Por otra parte, Inocencio vio el comienzo, aunque no percibió toda su importancia, de un movimiento que la reacción contra la herejía produjo dentro de la Iglesia. Las Cruzadas habían acelerado la actividad de los hombres, y las sectas heréticas habían procurado encender un mayor fervor de la vida espiritual. El viejo ideal del deber cristiano, que había crecido entre las miserias de la caída del mundo romano, dio paso a un impulso hacia un celo más activo. Al lado del objetivo monástico de evitar, por medio de las oraciones y la penitencia de unos pocos, la ira de Dios de un mundo malvado, creció un deseo de autodevoción a la labor misionera.

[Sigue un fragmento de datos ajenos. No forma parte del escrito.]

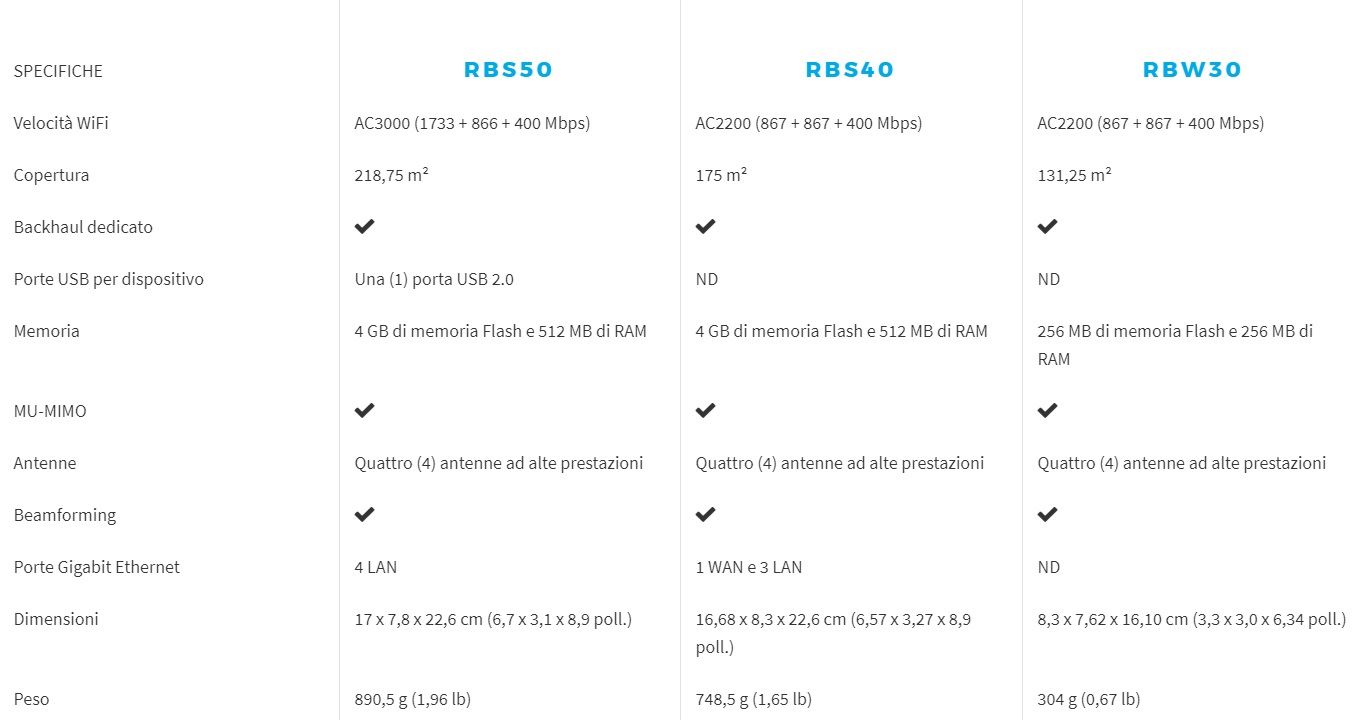1364x720 pixels.
Task: Open the RBS50 model heading
Action: (x=509, y=70)
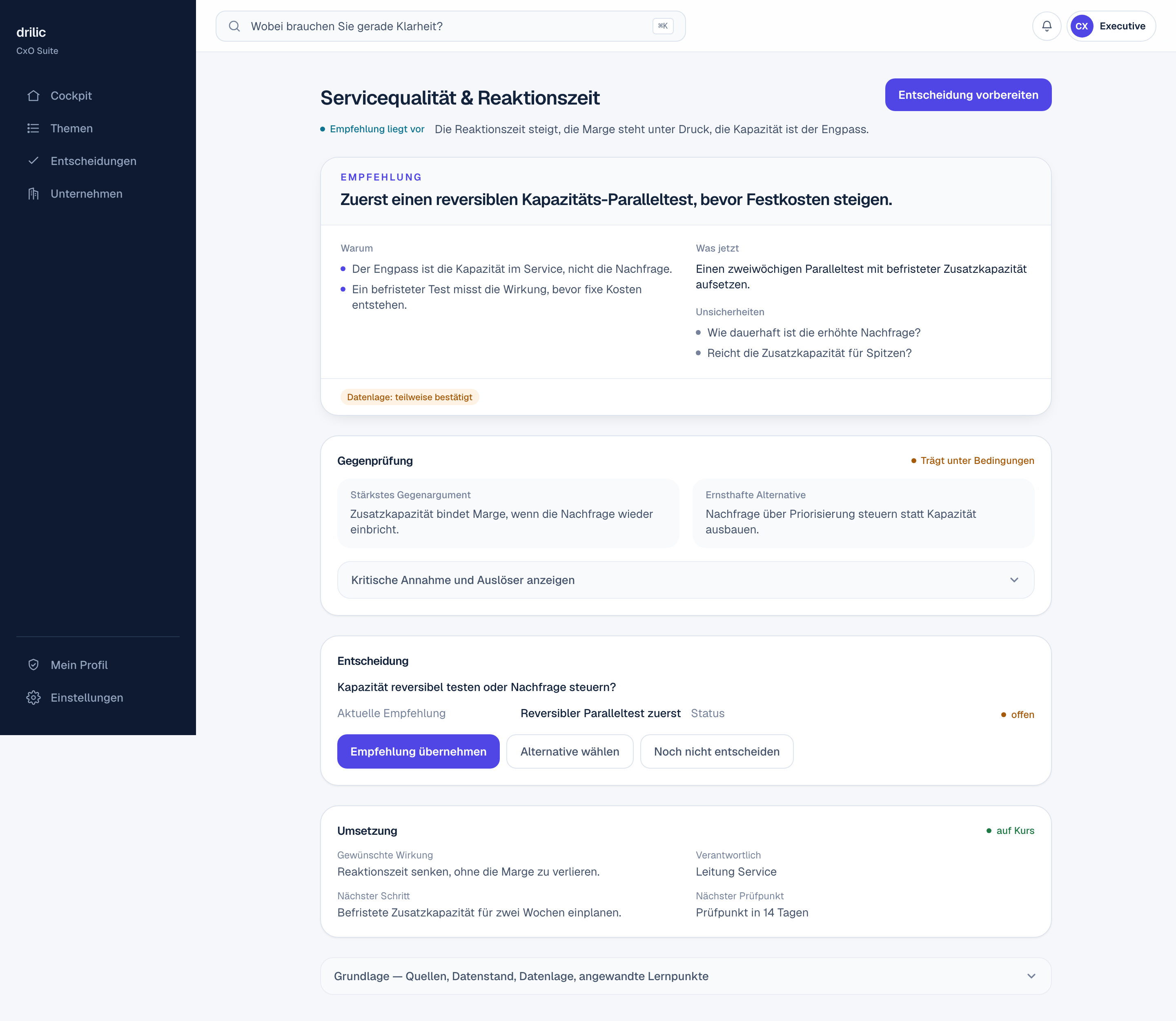
Task: Choose Alternative wählen
Action: [x=570, y=751]
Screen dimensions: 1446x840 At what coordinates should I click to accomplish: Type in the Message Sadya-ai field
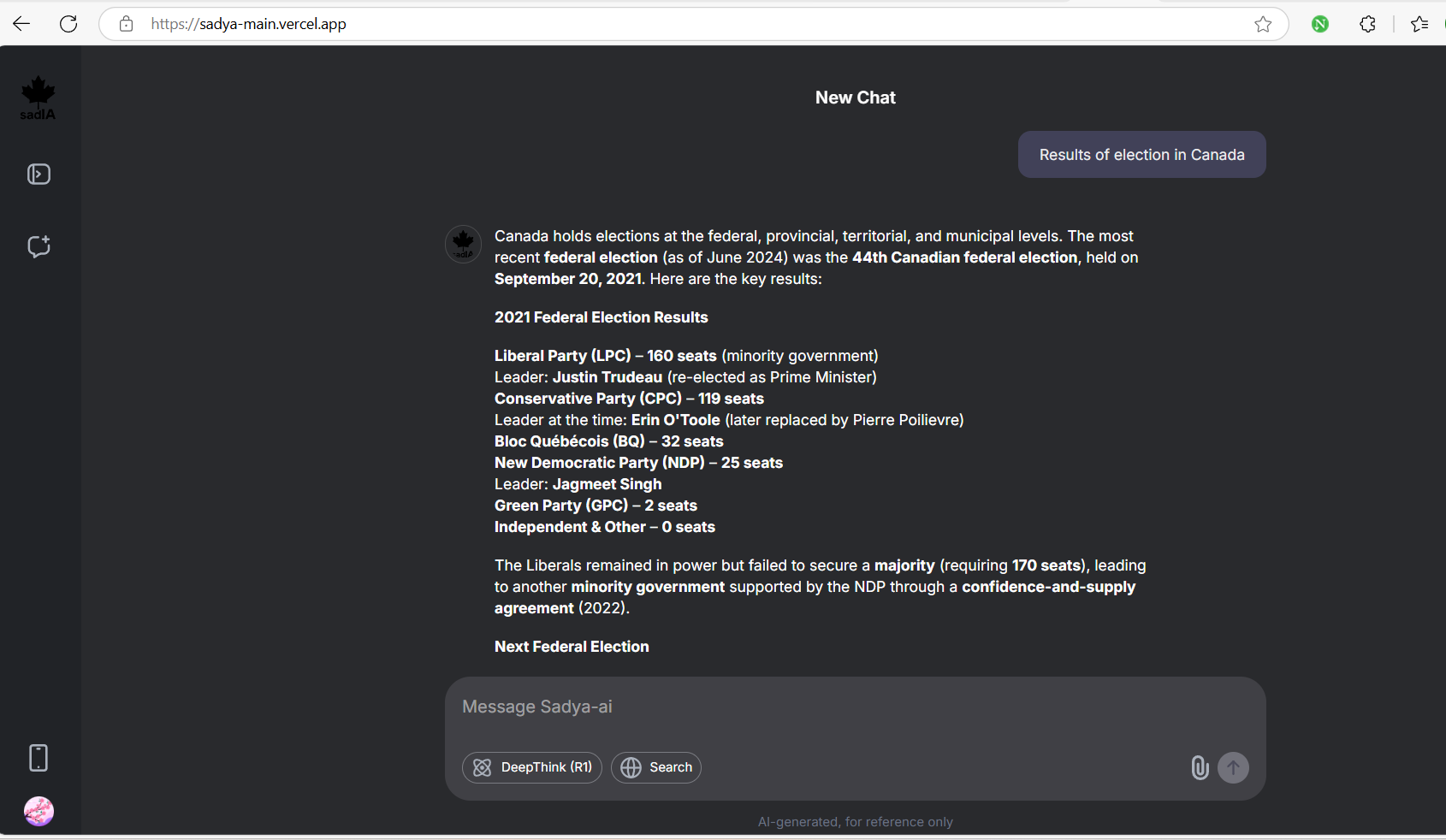821,707
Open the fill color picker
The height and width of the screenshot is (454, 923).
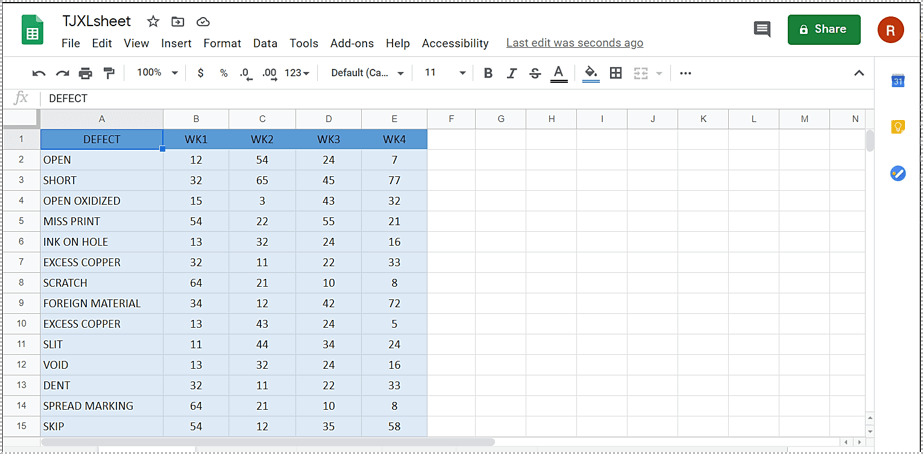click(x=590, y=73)
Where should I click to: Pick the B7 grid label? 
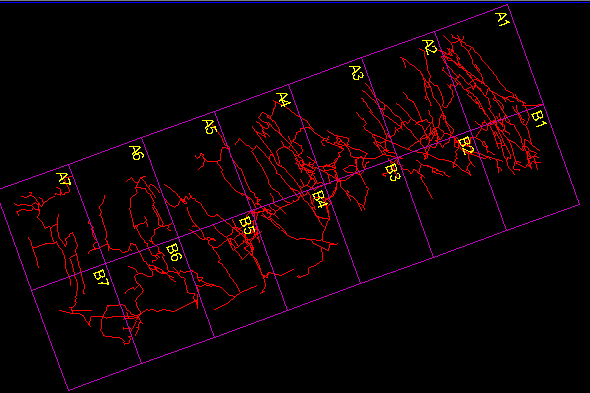101,278
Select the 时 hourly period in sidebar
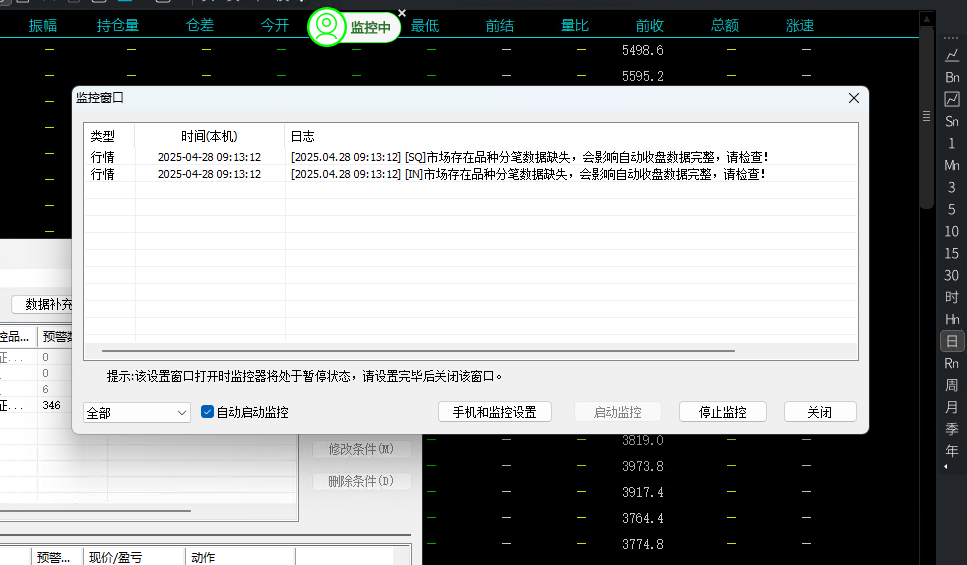This screenshot has width=967, height=565. [952, 297]
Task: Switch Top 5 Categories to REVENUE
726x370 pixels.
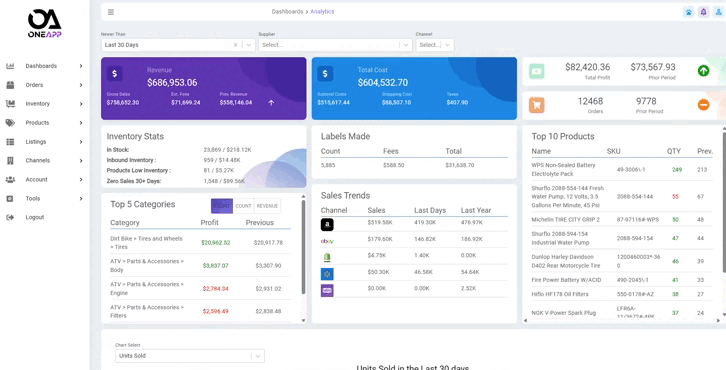Action: (267, 206)
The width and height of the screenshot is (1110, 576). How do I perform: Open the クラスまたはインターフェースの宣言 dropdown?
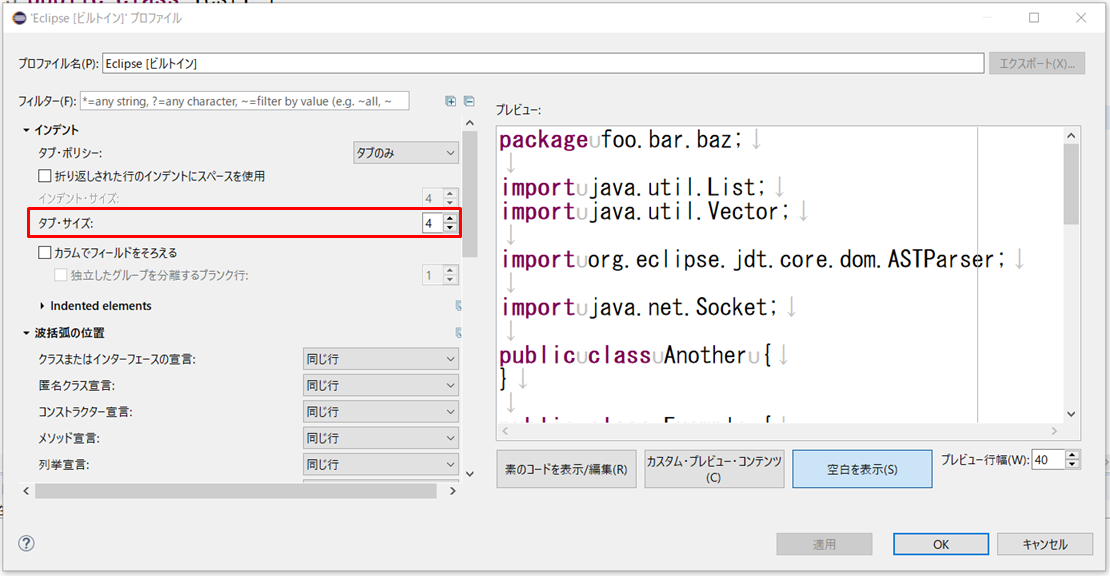click(381, 359)
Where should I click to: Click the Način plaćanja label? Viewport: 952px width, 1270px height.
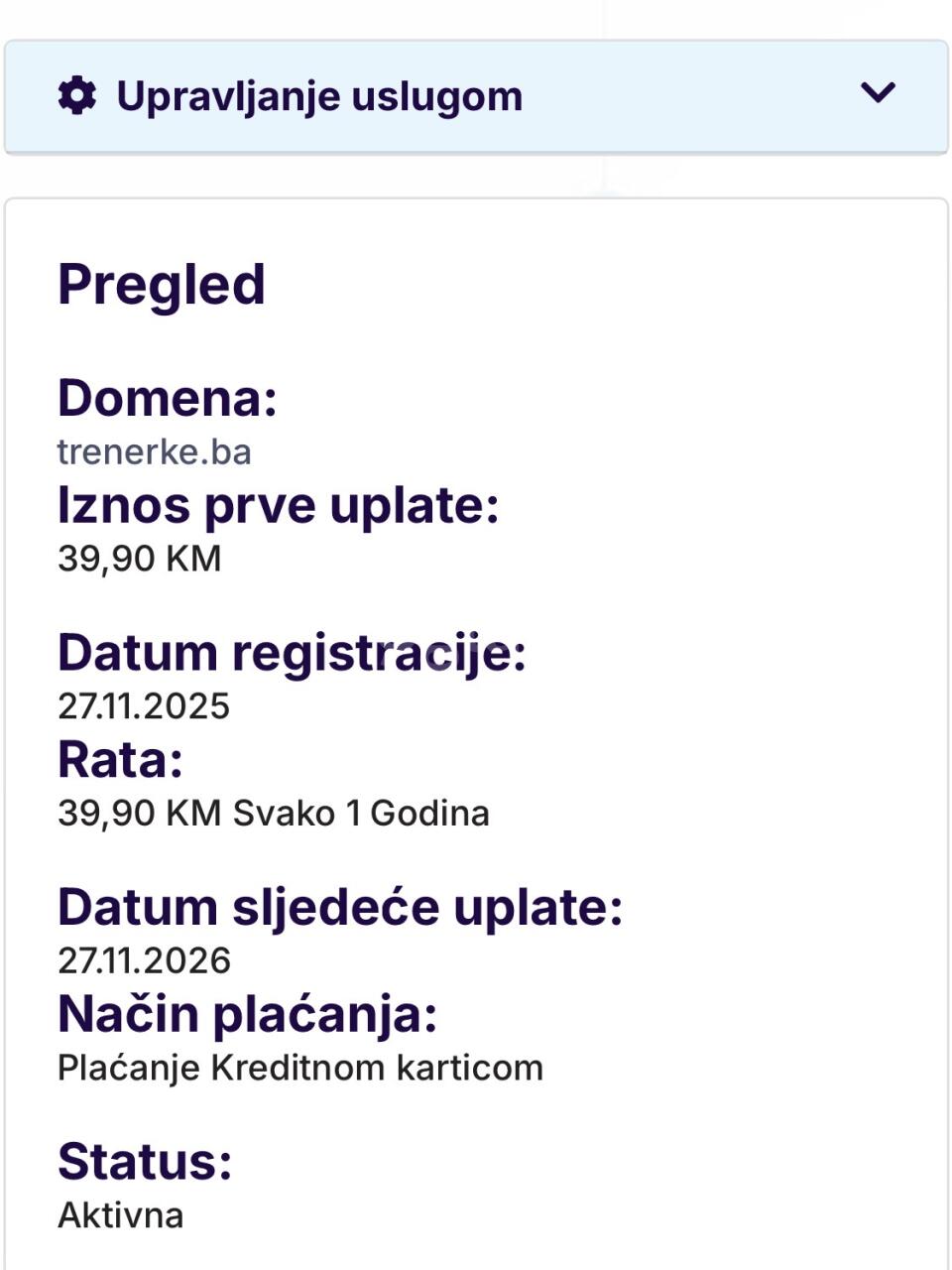(x=247, y=1014)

Inocencio III fue lo suficientemente sabio como para no rechazar este nuevo entusiasmo, sino encontrarle un lugar dentro del sistema eclesiástico. Francisco de Asís reunió en torno a él a un grupo de seguidores que se comprometían a seguir literalmente a los Apóstoles, a una vida de pobreza y trabajo, entre los pobres y marginados; Domingo de Castilla formó una sociedad que tenía como objetivo la supresión de la herejía mediante la enseñanza asidua de la verdad. Las órdenes franciscana y dominica crecieron casi a la vez en poder e importancia, y su fundación marca una gran reforma dentro de la Iglesia. El movimiento de reforma del siglo XI, bajo la hábil guía de Hildebrando, sentó las bases de la monarquía papal en la creencia de Europa. La reforma del siglo XIII encontró pleno alcance de su energía bajo la protección del poder papal; porque el Papado todavía simpatizaba con la conciencia de Europa, a la que podía avivar y dirigir. Estas órdenes mendicantes estaban directamente conectadas con el Papado y estaban libres de todo control episcopal. Su celo despertó el entusiasmo popular; Rápidamente aumentaron en número y se extendieron por todas las tierras. Los frailes se convirtieron en los predicadores y confesores populares, y amenazaron con reemplazar el antiguo orden eclesiástico. No sólo entre la gente común, sino también en las universidades, su influencia se volvió suprema. Eran un vasto ejército dedicado al servicio del Papa, e invadieron Europa en su nombre. Predicaron las indulgencias papales, incitaron a los hombres a las cruzadas en nombre del Papado, reunieron dinero para el uso papal. En ninguna parte el Papa podría haber encontrado siervos más eficaces.

Inocencio III no se dio cuenta de toda la importancia de estos nuevos ayudantes; e incluso sin ellos, elevó el papado a su más alto nivel de poder y respeto. El cambio que produjo en la actitud del papado puede juzgarse por el hecho de que, mientras que sus predecesores se habían contentado con el título de Vicario de Pedro, Inocencio asumió el nombre de Vicario de Cristo. Europa iba a formar una gran teocracia bajo la dirección del Papa.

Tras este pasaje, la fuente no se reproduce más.